Third, prove that this is true for $n+1$:

• $2^{n+1}-1=2\cdot2^n-1$

• $2\cdot2^n-1=2\cdot2^n-2+1$

• $2\cdot2^n-2+1=2\cdot(2^n-1)+1$

• $2\cdot(2^n-1)+1=1+2\cdot(2^n-1)$

• $1+2\cdot(2^n-1)=1+2\cdot\sum\limits_{i=0}^{n-1}2^i$ assumption used here

• $1+2\cdot\sum\limits_{i=0}^{n-1}2^i=1+\sum\limits_{i=1}^{n}2^i$

• $1+\sum\limits_{i=1}^{n}2^i=2^0+\sum\limits_{i=1}^{n}2^i$

• $2^0+\sum\limits_{i=1}^{n}2^i=\sum\limits_{i=0}^{n}2^i$

Answer 2

Hint : $2^{n+1}-1=2(2^n-1)+1$.

Answer 3

Guest has given a very good hint.

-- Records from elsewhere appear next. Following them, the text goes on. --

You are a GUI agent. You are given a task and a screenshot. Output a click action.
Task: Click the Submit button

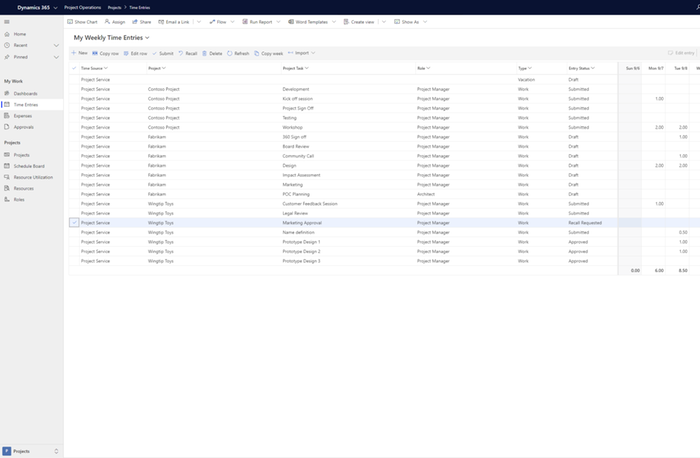click(162, 53)
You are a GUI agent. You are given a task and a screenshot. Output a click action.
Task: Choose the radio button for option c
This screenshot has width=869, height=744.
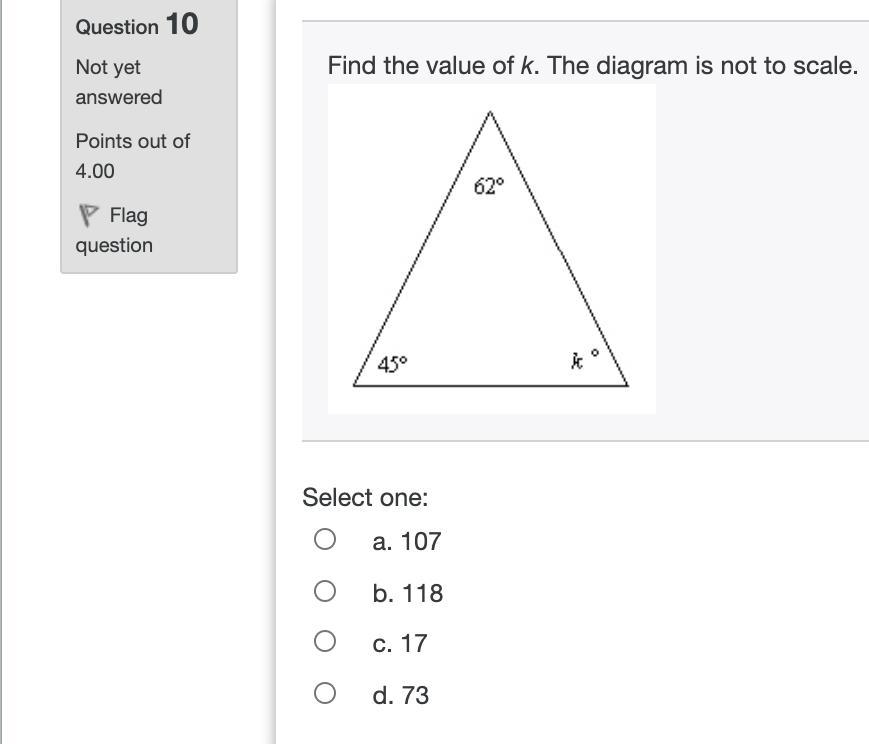pyautogui.click(x=325, y=642)
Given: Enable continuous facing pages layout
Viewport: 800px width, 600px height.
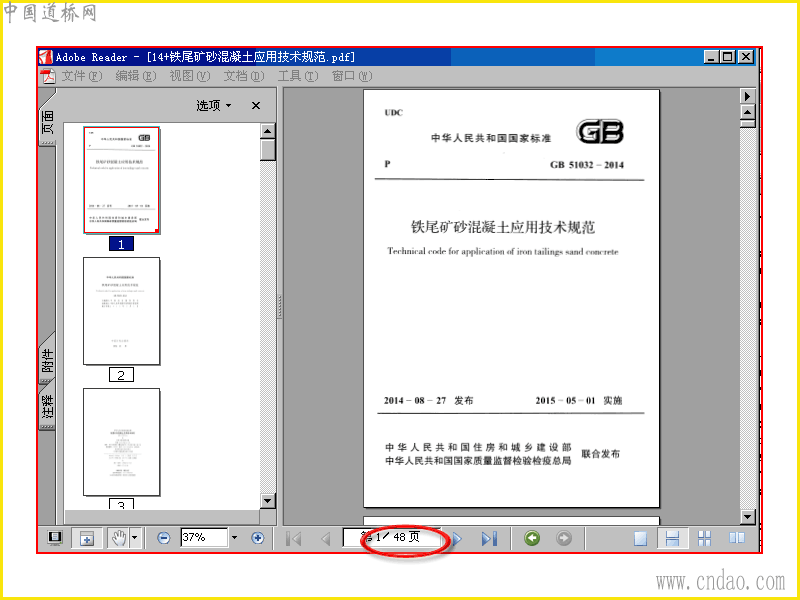Looking at the screenshot, I should coord(704,538).
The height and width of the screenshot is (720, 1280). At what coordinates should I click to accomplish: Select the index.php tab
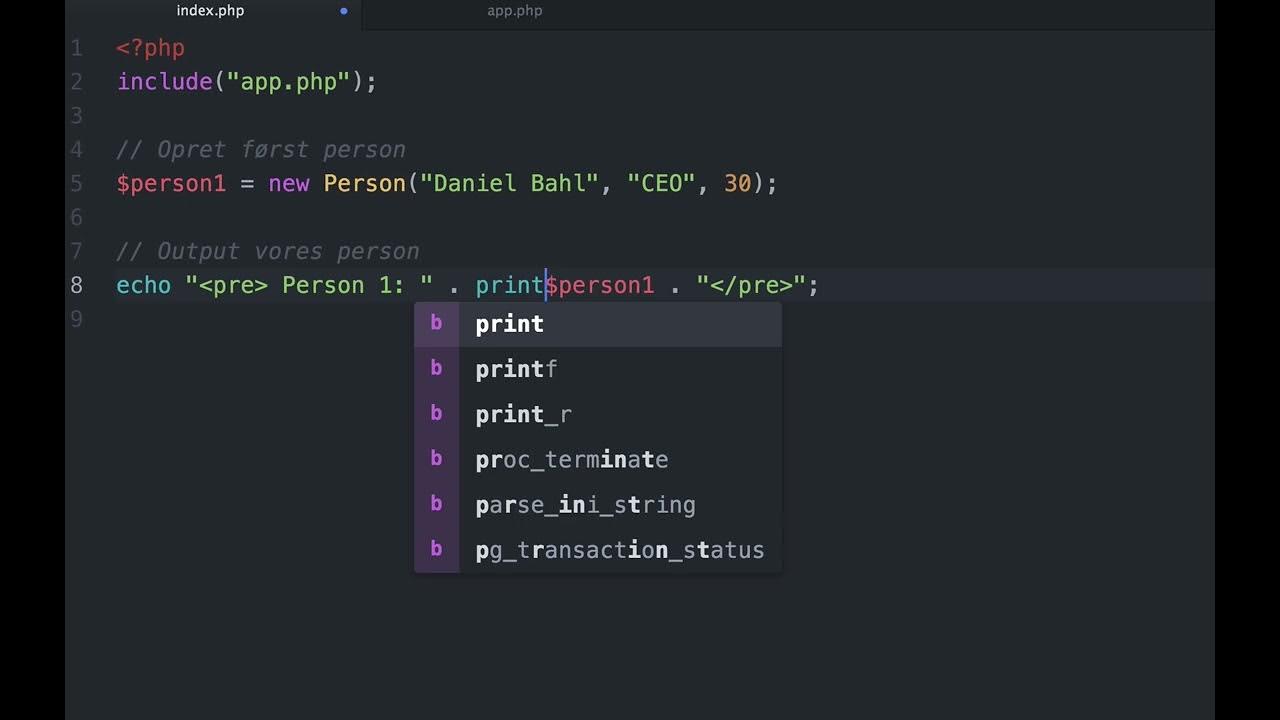210,12
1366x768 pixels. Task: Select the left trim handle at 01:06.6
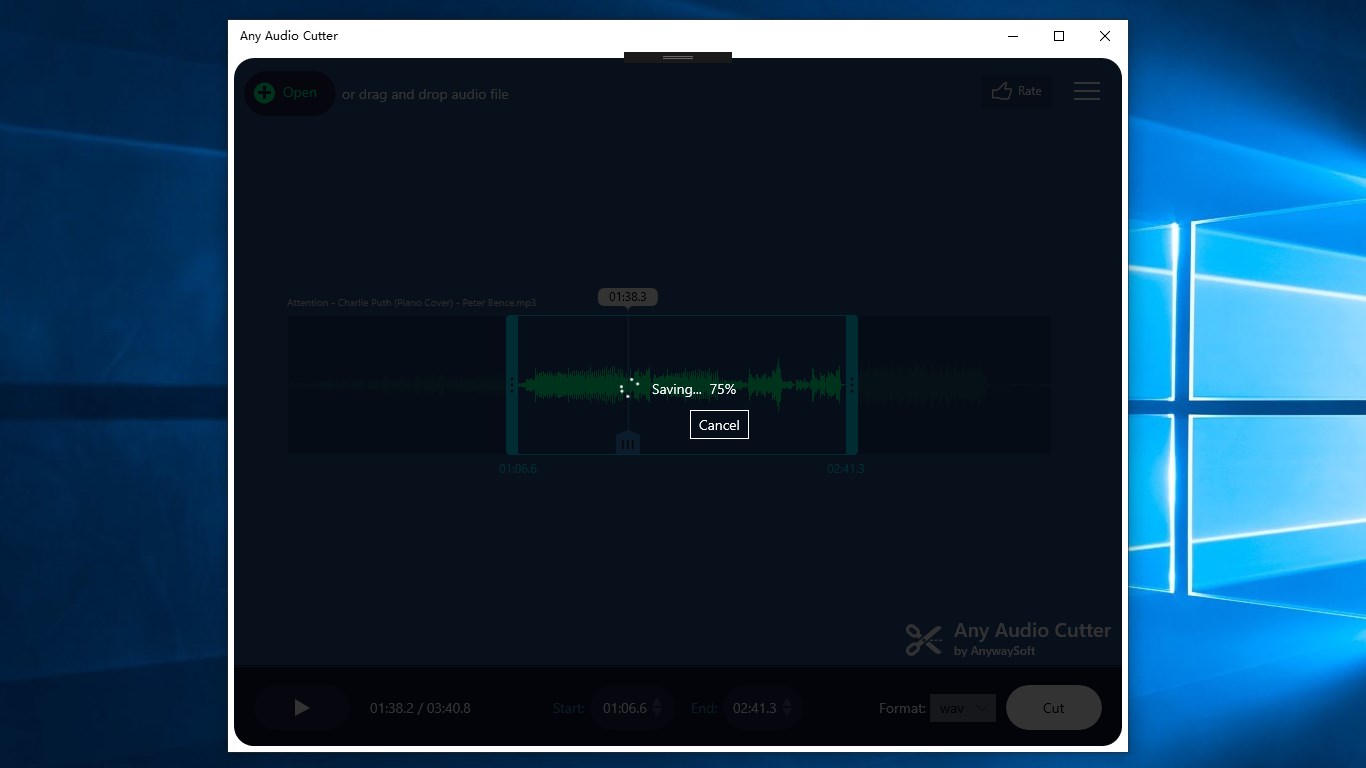pos(514,385)
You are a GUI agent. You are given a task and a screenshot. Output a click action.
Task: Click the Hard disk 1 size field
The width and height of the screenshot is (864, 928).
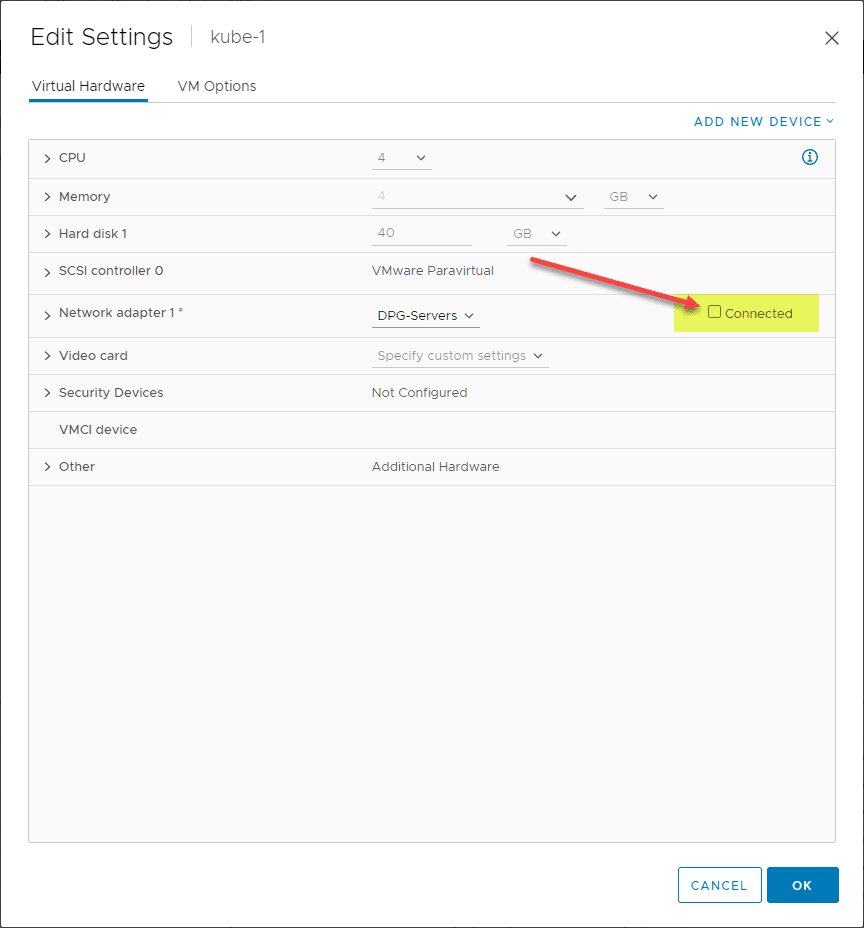coord(421,233)
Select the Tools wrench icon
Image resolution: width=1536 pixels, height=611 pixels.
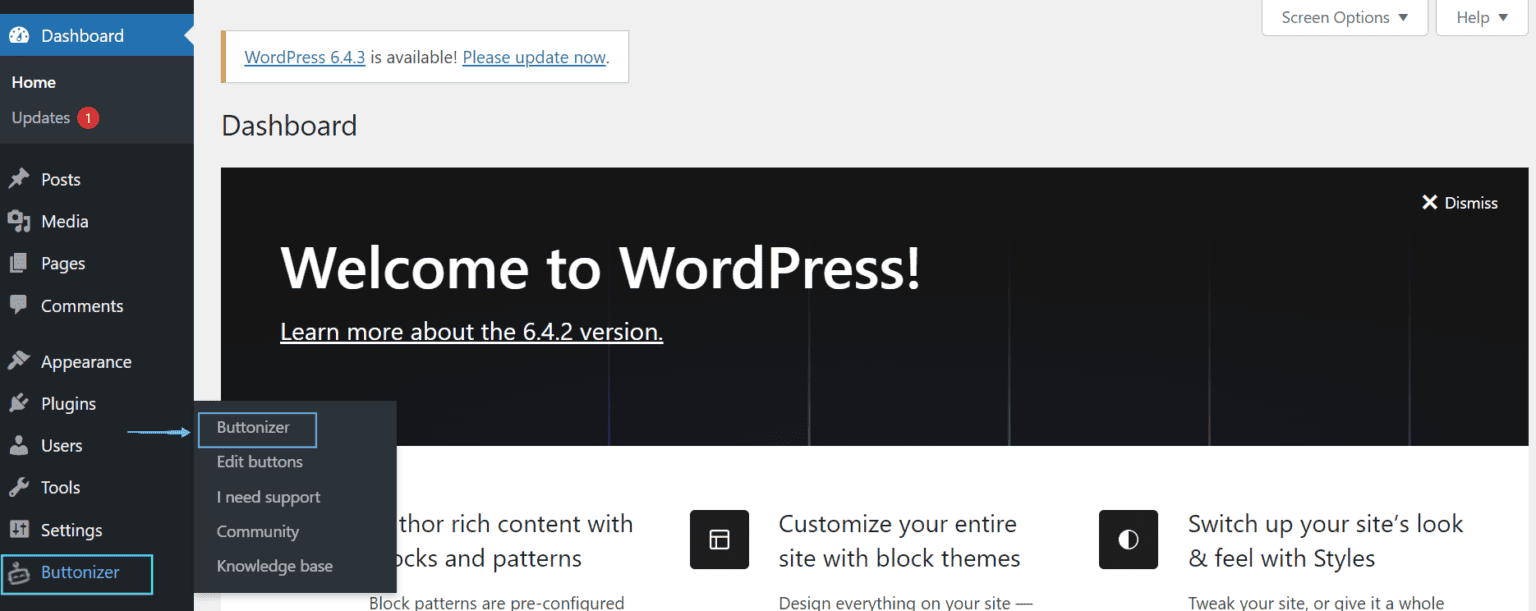coord(19,487)
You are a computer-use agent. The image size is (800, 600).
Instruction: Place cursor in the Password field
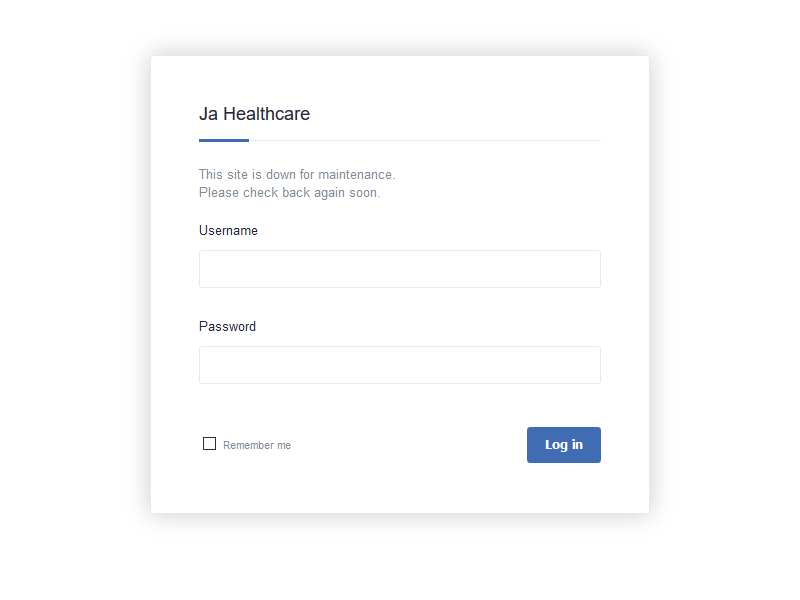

Alternatively, you can generalize:

For any $x,y \in \Bbb{R}$ then $$x^n-y^n = (x-y)\sum_{i=0}^{n-1}y^ix^{n-1-i}$$ If you prove this by induction, then your proof follows as a special case of $x=2, y=1$. Your original proof is probably easier than this one, but this one is a good result to have regardless.

Answer 4

Although the hint by Guest is quite good, as graydad pointed out, I imagine you are probably struggling with some summation manipulation (or am I wrong?). Here's a brief sketch (I imagine you can fill in all of the fine details and make the argument flow like a written proof should): \begin{align} 2^{k+1}-1 &= 2\cdot(2^k-1)+1\\[1em] &= 2\cdot\sum_{i=0}^{k-1}2^i + 1\\[1em] &= \sum_{i=1}^k2^i + 1\\[1em] &= \sum_{i=0}^k2^i. \end{align} Does that make more sense now?